Apa yang bisa kita lihat dari angka-angka yang disajikan Bukalapak?
Bukalapak menyebutkan dalam Prospektusnya, “Perseroan melihat Contribution Margin sebagai indikator penting yang berkorelasi dengan ekonomi dari kegiatan usaha yang mendasari perseroan”. Fair enough. Contribution Margin dalam hal pabrikan sama dengan Gross Margin.
Tahun 2018, Contribution Margin tercatat 100% (Rp 292 Milyar). Pada tahun 2019 angkanya menjadi 75% (Rp 809 Milyar), dan di tahun 2020 tercatat 91% (Rp 1.22 Trilyun).
Tentu saja seperti yang lainnya, biaya terbesar dari business model ini adalah biaya penjualan dan promosi, serta biaya administarsi. Kedua komponen biaya ini, dalam tahap awal kegiatan usaha, angkanya jauh lebih besar dibandingkan Contribution Margin yang dihasilkan.
Di tahun 2018, Biaya Penjualan/Pemasaran dan Biaya Umum, tercatat Rp 2.7 Trilyun, jauh lebih besar dari Contribution Margin di tahun itu, yang hanya Rp 292 Milyar. Di tahun 2019 dan 2020 kedua komponen biaya ini tercatat masing-masing Rp 3.6 Trilyun dan Rp 3.0 Trilyun. Jadi praktis injeksi modal yang masuk itu didekasikan untuk dua biaya ini.
Contribution Margin yang diperoleh dalam 3 tahun terakhir ini, jauh di bawah biaya yang harus dikeluarkan untuk kedua komponen biaya di atas. Namun dengan CAC yang sudah turun di tahun 2020, mungkin saja angka ini tidak akan semakin meningkat.

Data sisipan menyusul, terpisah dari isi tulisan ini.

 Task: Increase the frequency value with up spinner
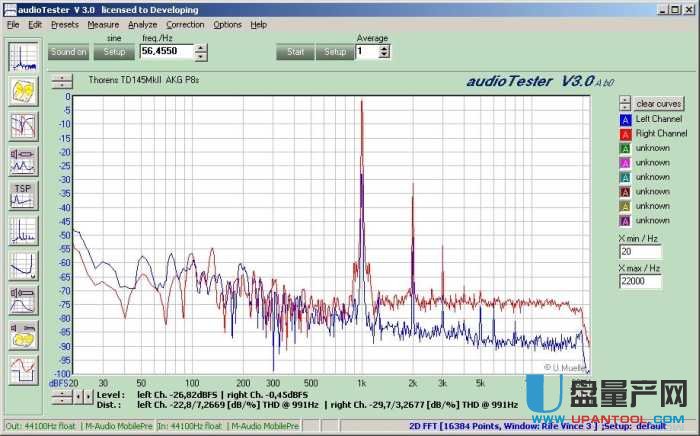[201, 47]
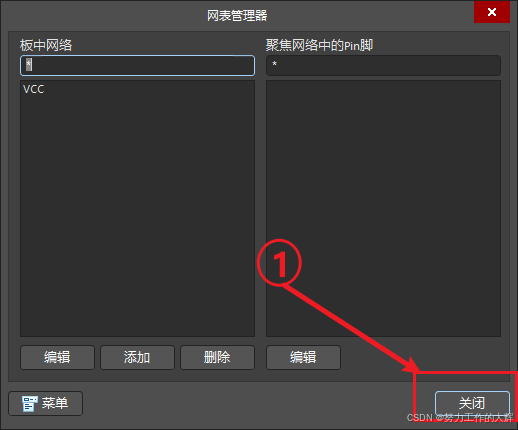Click the 关闭 button
The width and height of the screenshot is (518, 430).
pyautogui.click(x=472, y=403)
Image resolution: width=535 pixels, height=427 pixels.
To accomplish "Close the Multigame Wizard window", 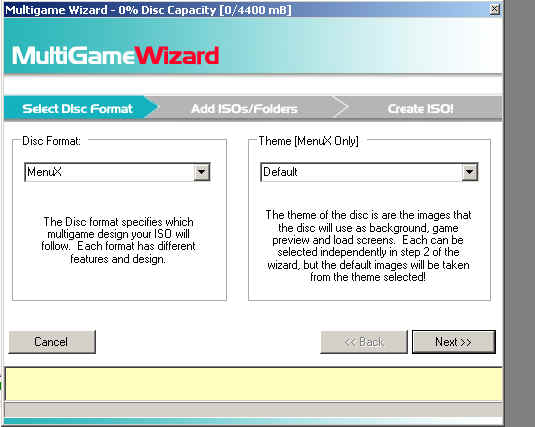I will click(x=494, y=10).
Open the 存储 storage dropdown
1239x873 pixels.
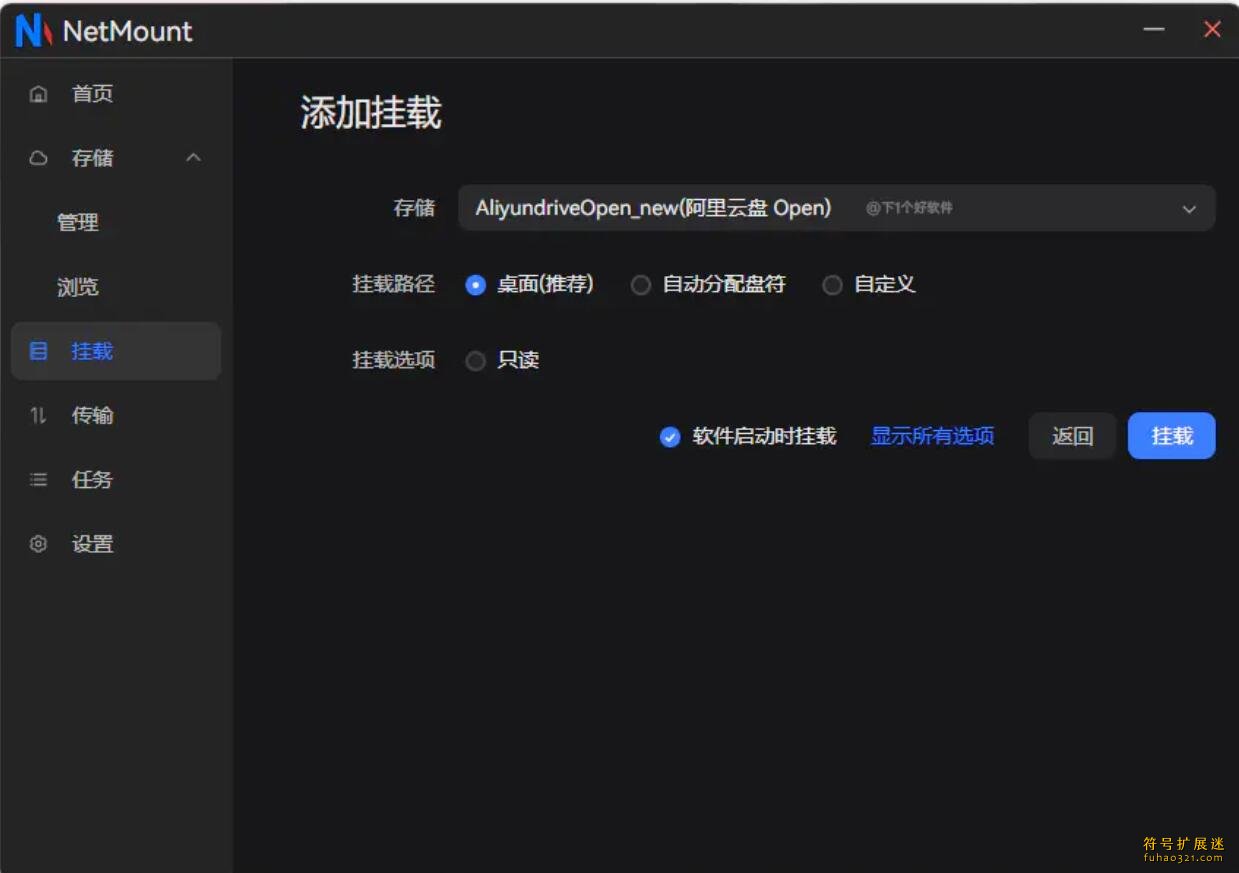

Apabila kita memakai asumsi pertumbuhan 25% dalam nilai penjualan untuk 5 tahun ke depan, maka penjualan Bukalapak dalam tahun 2026 bisa mencapai Rp 4.9 Trilyun. Dengan menggunakan angka persentase Contribution Margin 90%, maka Contribution Margin pada tahun 2026 akan tercatat Rp 4.4 Trilyun. Dengan asumsi Biaya Penjualan tidak naik lagi, dan biaya administrasi naik 5% setiap tahun, maka di tahun 2026, kedua biaya ini bisa mencapai Rp 3.4 Trilyun. Dengan memakai angka-angka ini, maka diperkirakan Bukalapak sudah bisa menghasilkan laba kurang lebih Rp 1 Trilyun. Jika dalam 5 tahun ke depan harganya tidak naik-naik, laba sebesar itu setara PE Ratio 91 kali. Kalau harganya naik, tentu angka PE Ratio semakin tinggi lagi.
Kesimpulan, kalaupun masih mau ikut membeli saham Bukalapak ini, gunakan jumlah dana yang tidak terlalu besar. Siapa tahu, euphoria di sektor ini bisa terjadi seperti yang dialami Amazon. Dan menggunakan pola yang terjadi pada Amazon, maximum waktu investasinya jangan lebih dari 2 tahun. Kemudian tunggu, dan beli lagi sahamnya 10 tahun setelah saham itu dijual – kecuali jika saham itu terpaksa dijual, karena Bukalapak diakuisisi oleh Grab.